§ **TASK DIRECTIONS**: Count the lines below that contain the word "will" and give only the number.

§ **RECORDS FOR THIS TASK**:
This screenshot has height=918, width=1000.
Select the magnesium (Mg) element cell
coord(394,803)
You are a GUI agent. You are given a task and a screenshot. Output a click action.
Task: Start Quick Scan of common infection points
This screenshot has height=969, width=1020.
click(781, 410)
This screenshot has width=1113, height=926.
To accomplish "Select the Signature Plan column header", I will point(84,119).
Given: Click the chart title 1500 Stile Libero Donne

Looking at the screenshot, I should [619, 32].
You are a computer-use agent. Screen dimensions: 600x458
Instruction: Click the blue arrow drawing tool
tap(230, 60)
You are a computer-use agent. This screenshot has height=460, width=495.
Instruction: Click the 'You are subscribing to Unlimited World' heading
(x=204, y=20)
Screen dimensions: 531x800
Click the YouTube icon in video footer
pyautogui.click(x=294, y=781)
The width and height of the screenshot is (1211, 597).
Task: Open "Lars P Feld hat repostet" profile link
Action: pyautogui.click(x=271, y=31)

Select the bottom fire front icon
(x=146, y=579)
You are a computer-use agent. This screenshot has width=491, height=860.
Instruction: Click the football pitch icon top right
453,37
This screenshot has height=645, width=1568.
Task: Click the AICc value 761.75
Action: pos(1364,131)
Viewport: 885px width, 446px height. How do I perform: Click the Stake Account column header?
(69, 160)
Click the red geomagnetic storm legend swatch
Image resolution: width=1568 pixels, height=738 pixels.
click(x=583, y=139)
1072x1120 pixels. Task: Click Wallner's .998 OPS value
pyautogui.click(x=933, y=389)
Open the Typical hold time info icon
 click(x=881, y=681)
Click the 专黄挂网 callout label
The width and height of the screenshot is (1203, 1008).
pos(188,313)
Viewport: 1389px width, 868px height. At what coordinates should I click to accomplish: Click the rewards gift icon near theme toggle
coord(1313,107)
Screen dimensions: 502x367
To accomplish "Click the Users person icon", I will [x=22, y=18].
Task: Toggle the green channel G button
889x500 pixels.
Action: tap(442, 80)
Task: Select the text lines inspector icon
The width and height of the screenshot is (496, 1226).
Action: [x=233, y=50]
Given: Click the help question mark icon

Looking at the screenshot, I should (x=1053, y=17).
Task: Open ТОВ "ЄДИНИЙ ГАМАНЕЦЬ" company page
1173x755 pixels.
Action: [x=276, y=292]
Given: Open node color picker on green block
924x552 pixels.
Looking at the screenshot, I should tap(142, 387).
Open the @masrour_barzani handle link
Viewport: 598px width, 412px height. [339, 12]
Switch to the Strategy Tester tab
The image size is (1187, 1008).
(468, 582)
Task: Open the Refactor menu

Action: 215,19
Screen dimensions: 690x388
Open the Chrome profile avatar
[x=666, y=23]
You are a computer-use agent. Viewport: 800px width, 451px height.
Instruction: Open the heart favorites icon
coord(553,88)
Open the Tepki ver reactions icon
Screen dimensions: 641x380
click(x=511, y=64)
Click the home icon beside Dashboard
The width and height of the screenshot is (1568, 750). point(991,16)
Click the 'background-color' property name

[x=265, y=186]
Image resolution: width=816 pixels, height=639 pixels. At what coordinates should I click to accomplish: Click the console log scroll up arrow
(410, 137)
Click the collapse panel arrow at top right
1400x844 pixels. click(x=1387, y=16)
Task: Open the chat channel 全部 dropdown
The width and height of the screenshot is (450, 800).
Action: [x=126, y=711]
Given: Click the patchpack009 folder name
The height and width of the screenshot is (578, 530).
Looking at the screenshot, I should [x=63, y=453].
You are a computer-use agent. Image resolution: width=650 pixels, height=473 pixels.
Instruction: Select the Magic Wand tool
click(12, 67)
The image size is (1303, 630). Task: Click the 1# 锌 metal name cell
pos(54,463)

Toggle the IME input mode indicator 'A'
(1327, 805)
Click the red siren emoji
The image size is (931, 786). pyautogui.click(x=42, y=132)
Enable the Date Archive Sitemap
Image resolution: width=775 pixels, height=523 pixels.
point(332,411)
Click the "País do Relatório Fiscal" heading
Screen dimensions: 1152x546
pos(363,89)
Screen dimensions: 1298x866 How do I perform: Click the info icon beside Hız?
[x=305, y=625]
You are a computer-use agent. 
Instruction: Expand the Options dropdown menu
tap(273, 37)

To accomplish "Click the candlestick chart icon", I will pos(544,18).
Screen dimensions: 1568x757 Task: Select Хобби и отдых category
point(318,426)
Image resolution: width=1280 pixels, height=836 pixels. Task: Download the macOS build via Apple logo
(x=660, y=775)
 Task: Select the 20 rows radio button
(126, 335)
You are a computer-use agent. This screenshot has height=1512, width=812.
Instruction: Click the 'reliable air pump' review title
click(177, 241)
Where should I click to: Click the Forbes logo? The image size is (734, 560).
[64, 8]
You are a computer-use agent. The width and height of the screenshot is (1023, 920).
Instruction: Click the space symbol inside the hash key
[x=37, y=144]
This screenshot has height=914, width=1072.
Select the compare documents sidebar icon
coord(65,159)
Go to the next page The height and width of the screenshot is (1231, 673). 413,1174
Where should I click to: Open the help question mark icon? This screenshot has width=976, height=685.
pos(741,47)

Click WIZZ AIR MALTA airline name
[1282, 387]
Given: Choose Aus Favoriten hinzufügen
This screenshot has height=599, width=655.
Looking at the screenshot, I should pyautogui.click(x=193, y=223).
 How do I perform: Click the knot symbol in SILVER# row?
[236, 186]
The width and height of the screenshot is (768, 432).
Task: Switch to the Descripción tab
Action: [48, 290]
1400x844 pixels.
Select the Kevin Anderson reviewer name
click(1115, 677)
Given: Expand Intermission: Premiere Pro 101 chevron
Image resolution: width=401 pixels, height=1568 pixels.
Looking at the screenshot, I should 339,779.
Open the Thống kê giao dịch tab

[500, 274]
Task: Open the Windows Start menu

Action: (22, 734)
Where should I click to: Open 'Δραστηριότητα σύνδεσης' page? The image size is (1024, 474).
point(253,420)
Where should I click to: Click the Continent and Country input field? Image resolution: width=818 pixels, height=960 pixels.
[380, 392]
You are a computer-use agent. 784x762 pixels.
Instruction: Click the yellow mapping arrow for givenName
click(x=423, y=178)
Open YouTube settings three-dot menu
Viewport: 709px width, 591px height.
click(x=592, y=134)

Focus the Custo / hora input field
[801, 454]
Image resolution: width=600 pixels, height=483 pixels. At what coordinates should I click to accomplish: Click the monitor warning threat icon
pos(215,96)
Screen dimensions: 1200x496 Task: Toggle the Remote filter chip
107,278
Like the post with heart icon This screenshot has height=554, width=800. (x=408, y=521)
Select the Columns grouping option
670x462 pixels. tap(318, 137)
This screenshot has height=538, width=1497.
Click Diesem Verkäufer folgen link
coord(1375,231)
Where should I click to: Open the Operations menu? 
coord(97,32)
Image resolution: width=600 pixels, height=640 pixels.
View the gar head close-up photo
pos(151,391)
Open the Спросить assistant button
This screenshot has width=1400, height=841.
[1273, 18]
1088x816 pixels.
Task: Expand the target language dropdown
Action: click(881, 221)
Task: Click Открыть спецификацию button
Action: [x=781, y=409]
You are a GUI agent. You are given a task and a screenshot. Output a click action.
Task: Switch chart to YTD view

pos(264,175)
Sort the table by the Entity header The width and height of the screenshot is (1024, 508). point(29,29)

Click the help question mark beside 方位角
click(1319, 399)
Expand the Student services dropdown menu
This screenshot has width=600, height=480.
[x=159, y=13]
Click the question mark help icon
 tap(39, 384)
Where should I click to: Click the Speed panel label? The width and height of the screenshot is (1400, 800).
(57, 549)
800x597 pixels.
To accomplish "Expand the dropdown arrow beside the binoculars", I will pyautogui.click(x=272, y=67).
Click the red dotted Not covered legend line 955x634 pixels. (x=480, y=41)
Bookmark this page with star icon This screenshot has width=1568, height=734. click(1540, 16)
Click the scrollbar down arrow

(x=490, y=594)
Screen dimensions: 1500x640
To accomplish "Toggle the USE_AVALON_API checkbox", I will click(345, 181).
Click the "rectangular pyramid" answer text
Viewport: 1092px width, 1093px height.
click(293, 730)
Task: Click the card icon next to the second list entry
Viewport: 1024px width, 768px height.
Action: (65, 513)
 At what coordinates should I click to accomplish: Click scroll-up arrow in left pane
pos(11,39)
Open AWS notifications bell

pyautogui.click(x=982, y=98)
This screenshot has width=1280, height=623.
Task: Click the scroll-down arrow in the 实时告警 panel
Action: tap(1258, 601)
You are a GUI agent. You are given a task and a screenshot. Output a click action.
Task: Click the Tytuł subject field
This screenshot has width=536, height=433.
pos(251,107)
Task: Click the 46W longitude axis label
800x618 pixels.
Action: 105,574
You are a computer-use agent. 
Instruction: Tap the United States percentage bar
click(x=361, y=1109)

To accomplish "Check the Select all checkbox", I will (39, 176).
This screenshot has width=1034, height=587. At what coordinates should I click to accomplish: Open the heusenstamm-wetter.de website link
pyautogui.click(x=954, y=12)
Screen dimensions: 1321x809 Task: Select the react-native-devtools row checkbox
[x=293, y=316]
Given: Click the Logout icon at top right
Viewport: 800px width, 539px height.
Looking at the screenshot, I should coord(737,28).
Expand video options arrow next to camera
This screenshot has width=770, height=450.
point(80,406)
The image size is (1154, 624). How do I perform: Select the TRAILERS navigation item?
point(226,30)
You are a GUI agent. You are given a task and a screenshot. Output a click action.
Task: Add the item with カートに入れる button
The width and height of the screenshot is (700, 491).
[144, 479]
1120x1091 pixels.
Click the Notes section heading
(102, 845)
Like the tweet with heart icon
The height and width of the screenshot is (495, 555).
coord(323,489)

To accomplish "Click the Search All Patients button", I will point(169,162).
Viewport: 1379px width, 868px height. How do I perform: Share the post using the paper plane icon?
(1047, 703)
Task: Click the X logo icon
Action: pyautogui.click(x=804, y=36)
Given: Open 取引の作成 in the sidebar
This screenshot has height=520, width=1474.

§ **ANSWER BELOW**: 7